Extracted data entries
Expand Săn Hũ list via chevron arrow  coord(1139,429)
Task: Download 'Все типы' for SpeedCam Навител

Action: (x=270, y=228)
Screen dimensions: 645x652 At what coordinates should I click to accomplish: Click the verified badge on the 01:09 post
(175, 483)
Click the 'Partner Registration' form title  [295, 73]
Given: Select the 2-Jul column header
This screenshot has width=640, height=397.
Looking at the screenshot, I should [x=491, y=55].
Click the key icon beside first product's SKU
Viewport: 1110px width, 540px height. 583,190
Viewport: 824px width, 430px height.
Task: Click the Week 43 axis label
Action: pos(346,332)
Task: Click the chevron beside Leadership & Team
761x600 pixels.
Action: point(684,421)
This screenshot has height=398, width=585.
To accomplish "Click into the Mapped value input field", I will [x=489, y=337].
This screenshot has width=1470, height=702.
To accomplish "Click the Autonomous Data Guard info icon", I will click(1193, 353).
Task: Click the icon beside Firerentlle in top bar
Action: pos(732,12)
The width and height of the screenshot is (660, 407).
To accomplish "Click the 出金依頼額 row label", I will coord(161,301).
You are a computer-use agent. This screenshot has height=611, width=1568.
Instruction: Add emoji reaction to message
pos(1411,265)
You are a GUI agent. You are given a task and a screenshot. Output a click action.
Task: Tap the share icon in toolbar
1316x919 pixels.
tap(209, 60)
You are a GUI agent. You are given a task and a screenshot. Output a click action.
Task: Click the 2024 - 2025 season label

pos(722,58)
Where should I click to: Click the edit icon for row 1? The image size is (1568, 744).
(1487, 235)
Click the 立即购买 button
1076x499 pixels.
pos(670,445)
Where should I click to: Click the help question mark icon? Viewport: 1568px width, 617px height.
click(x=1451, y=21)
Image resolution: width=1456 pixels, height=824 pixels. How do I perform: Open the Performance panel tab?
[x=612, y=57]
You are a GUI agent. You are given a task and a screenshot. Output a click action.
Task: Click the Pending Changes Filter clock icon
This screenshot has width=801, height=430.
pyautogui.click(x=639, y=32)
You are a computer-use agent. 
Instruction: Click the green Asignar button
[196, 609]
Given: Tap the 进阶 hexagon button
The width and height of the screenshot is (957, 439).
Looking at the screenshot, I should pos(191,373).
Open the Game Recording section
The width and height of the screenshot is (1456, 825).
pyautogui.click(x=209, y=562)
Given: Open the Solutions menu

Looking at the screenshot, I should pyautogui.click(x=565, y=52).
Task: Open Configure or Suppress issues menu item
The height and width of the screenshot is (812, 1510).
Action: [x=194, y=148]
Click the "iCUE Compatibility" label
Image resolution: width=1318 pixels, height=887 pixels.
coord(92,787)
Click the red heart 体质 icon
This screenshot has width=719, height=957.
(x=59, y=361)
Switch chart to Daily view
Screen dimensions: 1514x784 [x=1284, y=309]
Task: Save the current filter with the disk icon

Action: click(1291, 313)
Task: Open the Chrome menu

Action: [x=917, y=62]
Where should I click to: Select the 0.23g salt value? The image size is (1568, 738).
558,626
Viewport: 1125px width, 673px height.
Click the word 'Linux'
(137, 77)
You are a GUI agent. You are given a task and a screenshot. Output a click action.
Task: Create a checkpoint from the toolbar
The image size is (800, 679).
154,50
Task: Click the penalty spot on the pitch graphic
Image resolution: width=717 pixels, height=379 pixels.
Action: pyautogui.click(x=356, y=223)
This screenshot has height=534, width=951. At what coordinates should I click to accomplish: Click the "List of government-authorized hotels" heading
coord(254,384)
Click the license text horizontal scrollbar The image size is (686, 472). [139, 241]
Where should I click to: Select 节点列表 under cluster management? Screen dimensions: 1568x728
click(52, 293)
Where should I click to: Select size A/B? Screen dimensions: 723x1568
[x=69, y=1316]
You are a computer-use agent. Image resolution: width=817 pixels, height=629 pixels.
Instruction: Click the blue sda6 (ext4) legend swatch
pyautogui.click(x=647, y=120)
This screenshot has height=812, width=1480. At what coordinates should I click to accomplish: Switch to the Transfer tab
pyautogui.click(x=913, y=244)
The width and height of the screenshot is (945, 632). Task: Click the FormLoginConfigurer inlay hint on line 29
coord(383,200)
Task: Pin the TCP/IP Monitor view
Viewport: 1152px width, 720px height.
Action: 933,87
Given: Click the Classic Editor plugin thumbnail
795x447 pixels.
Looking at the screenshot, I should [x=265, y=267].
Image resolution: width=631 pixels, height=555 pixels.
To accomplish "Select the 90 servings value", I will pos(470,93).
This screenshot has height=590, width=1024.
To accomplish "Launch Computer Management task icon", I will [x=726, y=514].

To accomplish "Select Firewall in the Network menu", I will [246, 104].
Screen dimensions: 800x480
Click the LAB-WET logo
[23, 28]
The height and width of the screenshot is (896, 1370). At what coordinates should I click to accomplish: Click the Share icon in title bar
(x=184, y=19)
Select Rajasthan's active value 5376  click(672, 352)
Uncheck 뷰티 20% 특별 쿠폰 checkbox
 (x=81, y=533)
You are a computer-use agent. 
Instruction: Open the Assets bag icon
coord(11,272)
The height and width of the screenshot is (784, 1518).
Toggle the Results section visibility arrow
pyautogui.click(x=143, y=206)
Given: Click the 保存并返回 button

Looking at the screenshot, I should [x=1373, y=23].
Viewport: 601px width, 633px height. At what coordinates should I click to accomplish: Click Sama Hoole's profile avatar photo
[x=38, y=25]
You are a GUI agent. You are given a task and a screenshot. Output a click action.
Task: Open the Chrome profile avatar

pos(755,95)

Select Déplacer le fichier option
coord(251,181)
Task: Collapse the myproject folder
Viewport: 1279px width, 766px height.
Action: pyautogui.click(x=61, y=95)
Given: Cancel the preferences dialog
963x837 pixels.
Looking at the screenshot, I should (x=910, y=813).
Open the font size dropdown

▶ [Task directions]: Repeat, word for word, every line above.

▶ [Final answer]:
Expand Săn Hũ list via chevron arrow  coord(1139,429)
Task: Download 'Все типы' for SpeedCam Навител

Action: (x=270, y=228)
Screen dimensions: 645x652 At what coordinates should I click to accomplish: Click the verified badge on the 01:09 post
(175, 483)
Click the 'Partner Registration' form title  [295, 73]
Given: Select the 2-Jul column header
This screenshot has width=640, height=397.
Looking at the screenshot, I should [x=491, y=55].
Click the key icon beside first product's SKU
Viewport: 1110px width, 540px height. 583,190
Viewport: 824px width, 430px height.
Task: Click the Week 43 axis label
Action: pos(346,332)
Task: Click the chevron beside Leadership & Team
761x600 pixels.
Action: point(684,421)
This screenshot has height=398, width=585.
To accomplish "Click into the Mapped value input field", I will [x=489, y=337].
This screenshot has width=1470, height=702.
To accomplish "Click the Autonomous Data Guard info icon", I will click(1193, 353).
Task: Click the icon beside Firerentlle in top bar
Action: pos(732,12)
The width and height of the screenshot is (660, 407).
To accomplish "Click the 出金依頼額 row label", I will coord(161,301).
You are a computer-use agent. This screenshot has height=611, width=1568.
Instruction: Add emoji reaction to message
pos(1411,265)
You are a GUI agent. You are given a task and a screenshot. Output a click action.
Task: Tap the share icon in toolbar
1316x919 pixels.
tap(209, 60)
You are a GUI agent. You are given a task and a screenshot. Output a click action.
Task: Click the 2024 - 2025 season label

pos(722,58)
Where should I click to: Click the edit icon for row 1? The image size is (1568, 744).
(1487, 235)
Click the 立即购买 button
1076x499 pixels.
pos(670,445)
Where should I click to: Click the help question mark icon? Viewport: 1568px width, 617px height.
click(x=1451, y=21)
Image resolution: width=1456 pixels, height=824 pixels. How do I perform: Open the Performance panel tab?
[x=612, y=57]
You are a GUI agent. You are given a task and a screenshot. Output a click action.
Task: Click the Pending Changes Filter clock icon
This screenshot has width=801, height=430.
pyautogui.click(x=639, y=32)
You are a computer-use agent. 
Instruction: Click the green Asignar button
[196, 609]
Given: Tap the 进阶 hexagon button
The width and height of the screenshot is (957, 439).
Looking at the screenshot, I should pos(191,373).
Open the Game Recording section
The width and height of the screenshot is (1456, 825).
pyautogui.click(x=209, y=562)
Given: Open the Solutions menu

Looking at the screenshot, I should pyautogui.click(x=565, y=52).
Task: Open Configure or Suppress issues menu item
The height and width of the screenshot is (812, 1510).
Action: [x=194, y=148]
Click the "iCUE Compatibility" label
Image resolution: width=1318 pixels, height=887 pixels.
coord(92,787)
Click the red heart 体质 icon
This screenshot has width=719, height=957.
(x=59, y=361)
Switch chart to Daily view
Screen dimensions: 1514x784 [x=1284, y=309]
Task: Save the current filter with the disk icon

Action: click(1291, 313)
Task: Open the Chrome menu

Action: [x=917, y=62]
Where should I click to: Select the 0.23g salt value? The image size is (1568, 738).
558,626
Viewport: 1125px width, 673px height.
Click the word 'Linux'
(137, 77)
You are a GUI agent. You are given a task and a screenshot. Output a click action.
Task: Create a checkpoint from the toolbar
The image size is (800, 679).
154,50
Task: Click the penalty spot on the pitch graphic
Image resolution: width=717 pixels, height=379 pixels.
Action: pyautogui.click(x=356, y=223)
This screenshot has height=534, width=951. At what coordinates should I click to accomplish: Click the "List of government-authorized hotels" heading
coord(254,384)
Click the license text horizontal scrollbar The image size is (686, 472). [139, 241]
Where should I click to: Select 节点列表 under cluster management? Screen dimensions: 1568x728
click(52, 293)
Where should I click to: Select size A/B? Screen dimensions: 723x1568
[x=69, y=1316]
You are a computer-use agent. Image resolution: width=817 pixels, height=629 pixels.
Instruction: Click the blue sda6 (ext4) legend swatch
pyautogui.click(x=647, y=120)
This screenshot has height=812, width=1480. At what coordinates should I click to accomplish: Switch to the Transfer tab
pyautogui.click(x=913, y=244)
The width and height of the screenshot is (945, 632). Task: Click the FormLoginConfigurer inlay hint on line 29
coord(383,200)
Task: Pin the TCP/IP Monitor view
Viewport: 1152px width, 720px height.
Action: 933,87
Given: Click the Classic Editor plugin thumbnail
795x447 pixels.
Looking at the screenshot, I should [x=265, y=267].
Image resolution: width=631 pixels, height=555 pixels.
To accomplish "Select the 90 servings value", I will pos(470,93).
This screenshot has height=590, width=1024.
To accomplish "Launch Computer Management task icon", I will [x=726, y=514].

To accomplish "Select Firewall in the Network menu", I will [246, 104].
Screen dimensions: 800x480
Click the LAB-WET logo
[23, 28]
The height and width of the screenshot is (896, 1370). At what coordinates should I click to accomplish: Click the Share icon in title bar
(x=184, y=19)
Select Rajasthan's active value 5376  click(672, 352)
Uncheck 뷰티 20% 특별 쿠폰 checkbox
 (x=81, y=533)
You are a computer-use agent. 
Instruction: Open the Assets bag icon
coord(11,272)
The height and width of the screenshot is (784, 1518).
Toggle the Results section visibility arrow
pyautogui.click(x=143, y=206)
Given: Click the 保存并返回 button

Looking at the screenshot, I should [x=1373, y=23].
Viewport: 601px width, 633px height. At what coordinates should I click to accomplish: Click Sama Hoole's profile avatar photo
[x=38, y=25]
You are a GUI agent. You are given a task and a screenshot. Output a click action.
Task: Open the Chrome profile avatar

pos(755,95)

Select Déplacer le fichier option
coord(251,181)
Task: Collapse the myproject folder
Viewport: 1279px width, 766px height.
Action: pyautogui.click(x=61, y=95)
Given: Cancel the preferences dialog
963x837 pixels.
Looking at the screenshot, I should (x=910, y=813).
Open the font size dropdown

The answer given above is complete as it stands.